Das klingt zunächst etwas beruhigend, dennoch: Für den Fall, dass die Virusvariante trotz der bereits erlassenen Quarantänebestimmungen bereits unentdeckt nach Deutschland gelangt sein sollte, welchen Einfluss könnte die Mutation auf den Verlauf der aktuellen vierten Corona-Welle haben? Dazu Prof. Ulrichs: "Die vierte Welle muss so schnell wie möglich mit den gängigen Maßnahmen gebrochen werden, am besten mit einem umfassenden Lockdown. Sollte die neue Variante das Verbreitungsgeschehen in Deutschland übernehmen, könnte sich an die abflauende vierte Welle eine fünfte, neue anschließen."

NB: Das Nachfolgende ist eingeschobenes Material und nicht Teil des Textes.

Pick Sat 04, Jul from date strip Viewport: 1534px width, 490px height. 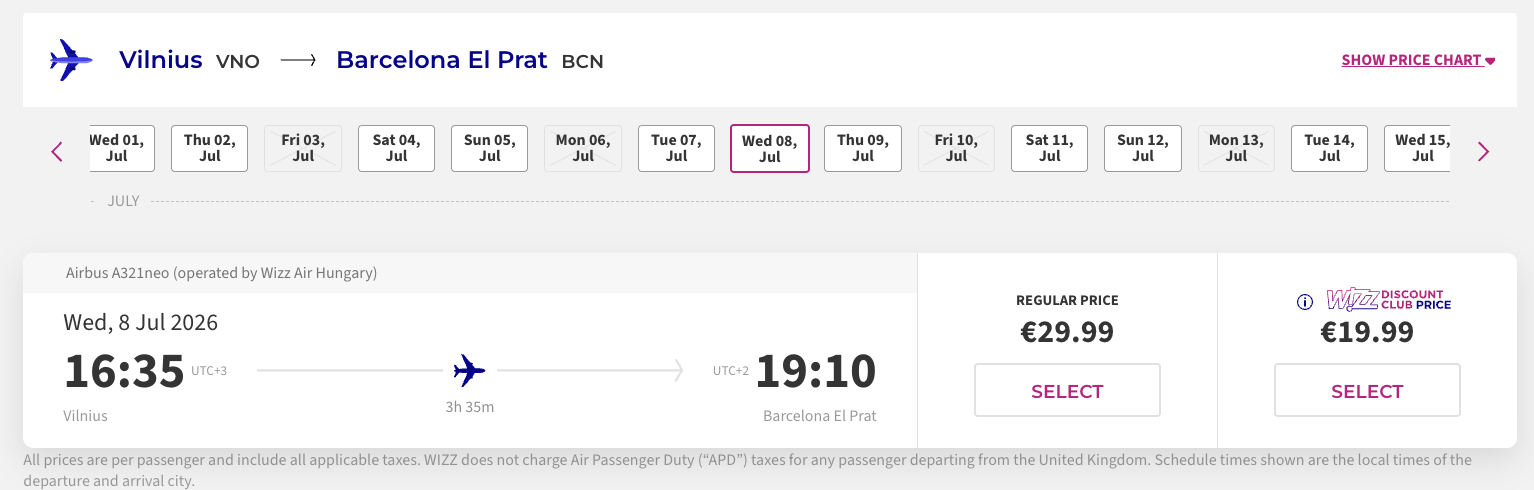pyautogui.click(x=396, y=148)
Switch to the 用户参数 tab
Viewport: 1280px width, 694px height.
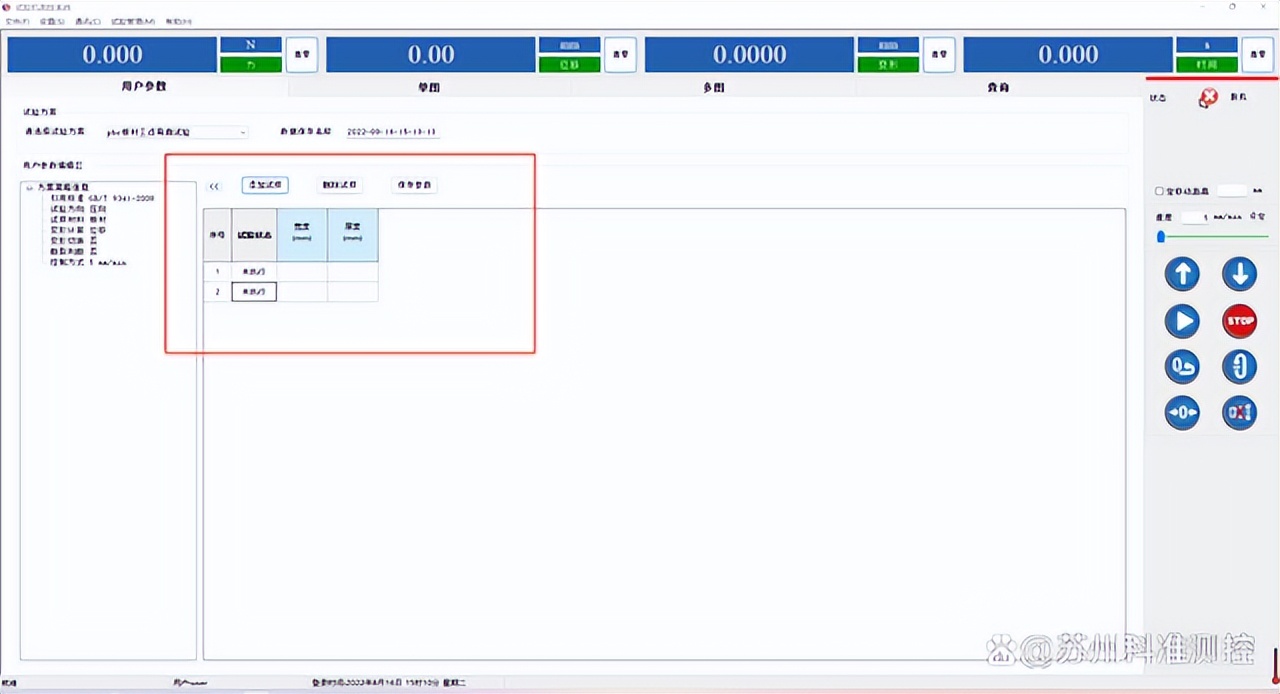click(x=144, y=87)
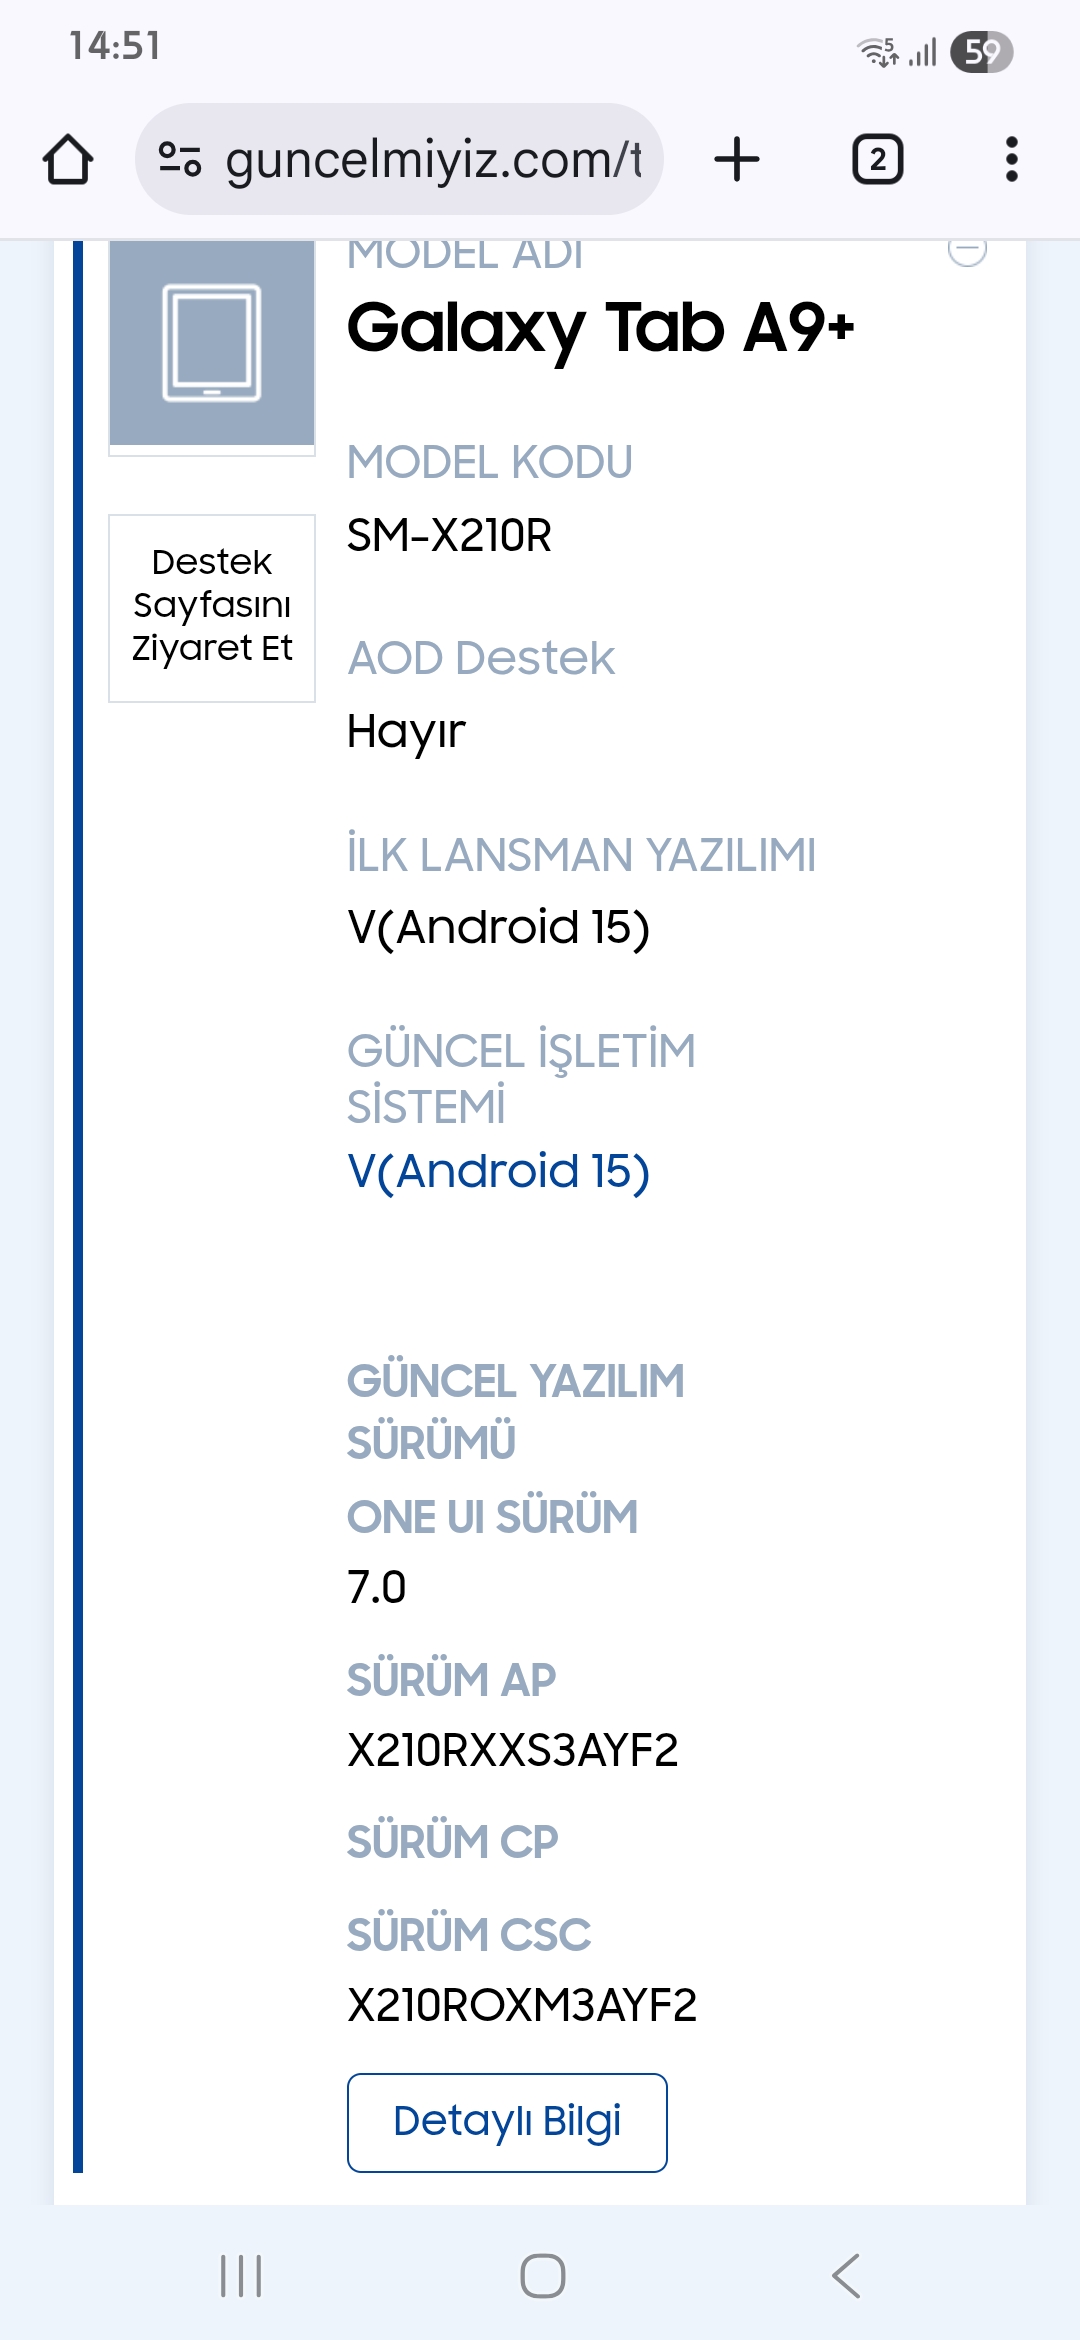
Task: Collapse the Galaxy Tab A9+ card
Action: coord(967,250)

Im Moment noch kein Lockdown in Sicht

Im Moment gibt es noch keine konkreten Lockdown-Pläne aus den Bundesländern. Sachsens Ministerpräsident Kretschmer forderte am Freitag eine schnellstmögliche Vorverlegung der derzeit für den 9. Dezember geplanten Ministerpräsidentenkonferenz. "Zögern wird bestraft – wir brauchen schnellstmöglich ein Bund-Länder-Treffen", sagte er dem Redaktionsnetzwerk Deutschland angesichts der neue Lage aufgrund der Südafrika-Variante. "Wir brauchen nun umso dringlicher bundeseinheitliche Regelungen im Kampf gegen dieses aggressive Virus!"

Der dringende Abstimmungs- und Handlungsbedarf könne laut Kretschmer keine 14 Tage mehr warten. Auch Spahn sprach sich für eine Vorverlegung der Beratungen auf Länderebene aus. Epidemiologe Ulrichs sagte gegenüber watson, er glaube dennoch nicht, dass die Virus-Mutation das Potential hätte, die Situation noch vor Weihnachten zu verschärfen, "wenn Reisebeschränkungen aus den betroffenen Gebieten möglichst schnell eingesetzt werden. Aber der Winter ist noch lang, und das könnte der neuen Variante Gelegenheit zur schnellen Ausbreitung geben. Aber zunächst gilt: erstmal Informationen sammeln und bewerten – und vor allem mit der aktuellen vierten Welle fertigwerden, die von der Delta-Variante verursacht wird."